According to the international health agency, an estimated 1 billion people received treatment in 2015 alone
The World Health Organization (WHO) has reported remarkable achievement in tackling neglected tropical diseases (NTDs) since 2007. According to the international health agency, an estimated 1 billion people received treatment in 2015 alone.
“WHO has observed record-breaking progress towards bringing ancient scourges like sleeping sickness and elephantiasis to their knees,” WHO Director General Margaret Chan, says.
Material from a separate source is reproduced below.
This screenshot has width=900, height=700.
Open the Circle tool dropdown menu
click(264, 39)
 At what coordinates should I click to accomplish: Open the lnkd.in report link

The latest WHO report on NTDs shows that strong political support, generous donations and improvement in living conditions have led to sustained expansion of disease control programmes in countries where NTDs are most prevalent.
In 2012, partners endorsed a WHO-NTD roadmap, committing additional support and resources to eliminate 10 most common NTDs.
NTDs and the poor
The poor have always suffered from deadly, painful and disfiguring diseases. However, since 2007, WHO has helped streamline delivery of donated drugs to help tackle NTDs.
During the London Declaration of 2012, leading pharmaceutical companies agreed to billions of dollars’ worth of drug donations through 2020. This is helping close to a billion people per year get access to free treatment. Several tropical diseases are on the path of being eliminated now.
NTDs are associated with poverty. Furthermore, tropical diseases flourish in impoverished environments.
Once widely prevalent, many of these diseases gradually disappeared as economies developed and living conditions and hygiene improved. Today, NTDs flourish in places where sub-standard housing, lack of access to safe water and sanitation, chronic hunger, filthy environment, and insects contribute to their efficient transmission.
In the recent past, the need to control NTDs was not felt, as the diseases rarely travelled beyond impoverished surroundings.
However, the situation has changed in the past 10 years, making the control of these diseases one of the best rags-to-riches success stories in modern times.
The report highlights the need to further scale up action. “Further gains in the fight against neglected tropical diseases will depend on wider progress towards the Sustainable Development Goals,” Dirk Engels, director of the Department of Control of Neglected Tropical Diseases, says.